Adarsh Gupta, DO


Daily Food Journal: Control Your Triggers and Improve Your Eating Behaviors

The food journal is the most powerful tool for your weight loss success. Studies show that people who keep a food journal lose more weight and are more successful at keeping it off for the long-term than those who don’t.

What makes the Food Journal so effective?

Most food journals focus on weight, calories, and grams of fat, protein, and carbohydrates. While there is certainly some benefit to including this kind of information, experience has taught me that this data isn’t particularly useful when addressing issues of long-term weight loss and emotional eating.

The Food Journal focuses not just on the food, but also on your feeling and habits that have an impact on the hows, whys, and whats of your eating. This food journal is designed in such a way that you’ll be able to identify certain patterns that might have an impact on your food choices and eating behaviors.

For instance:

  • Which foods make you feel energized afterward, and which make you feel sluggish?
  • Which foods do you typically reach for when you are stressed?
  • What effect do certain foods have on your quality of sleep?

APPLY WHAT YOU READ ▸
1. Answer these questions using the food journal page above:
(a) According to the studies it cites, how do people who keep a food journal compare with those who don't?
(b) What do most food journals focus on?
(c) Besides the food itself, what does the Food Journal focus on?
2. Extract everything from "Adarsh Gupta, DO" down to "those who don’t." in the food journal page, word for word.

RECORDED INFORMATION ▸
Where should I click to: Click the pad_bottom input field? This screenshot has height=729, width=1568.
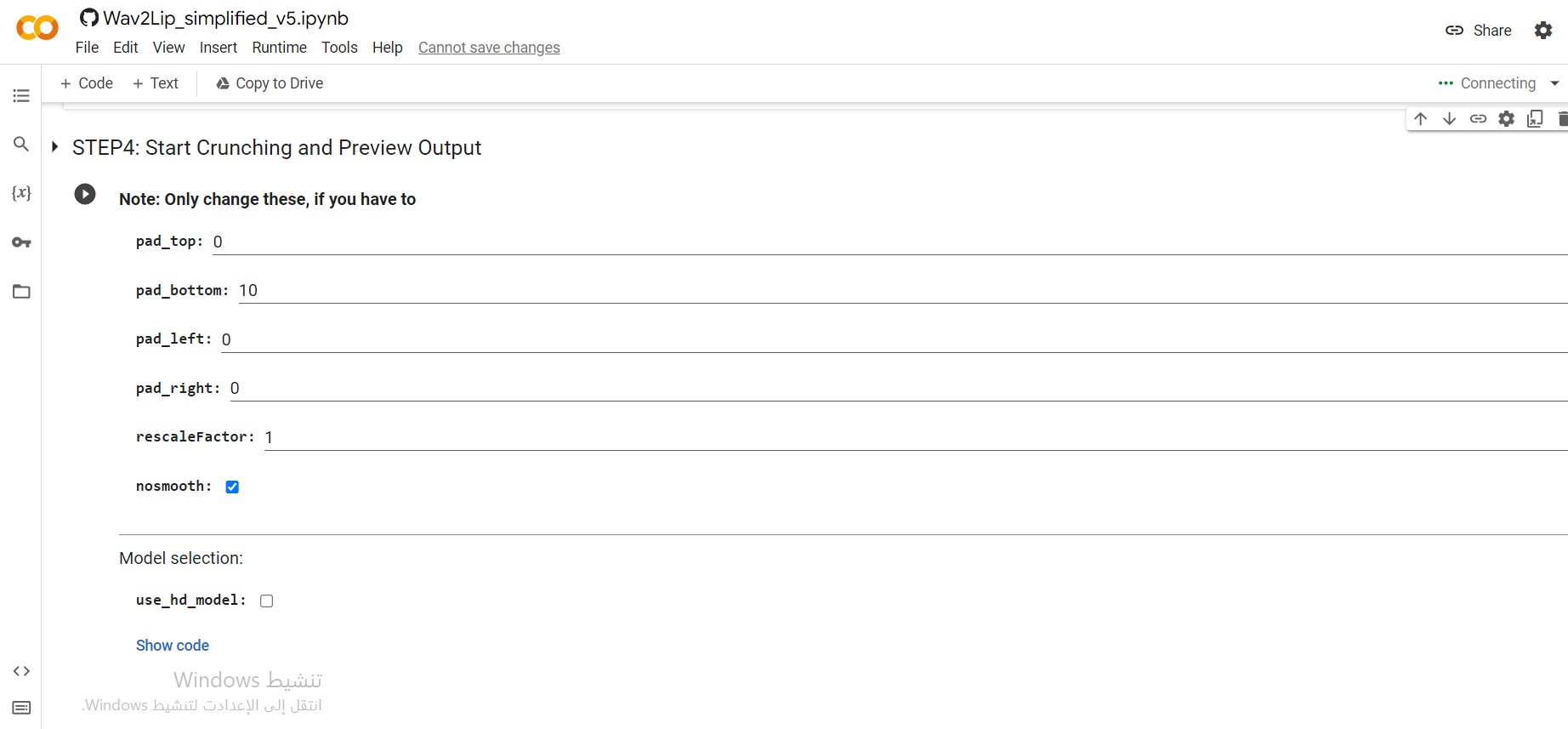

EXERCISE RESPONSES ▸
1.
(a) They lose more weight and are more successful at keeping it off for the long term.
(b) Weight, calories, and grams of fat, protein, and carbohydrates.
(c) Your feeling and habits that have an impact on the hows, whys, and whats of your eating.

2.
Adarsh Gupta, DO


Daily Food Journal: Control Your Triggers and Improve Your Eating Behaviors

The food journal is the most powerful tool for your weight loss success. Studies show that people who keep a food journal lose more weight and are more successful at keeping it off for the long-term than those who don’t.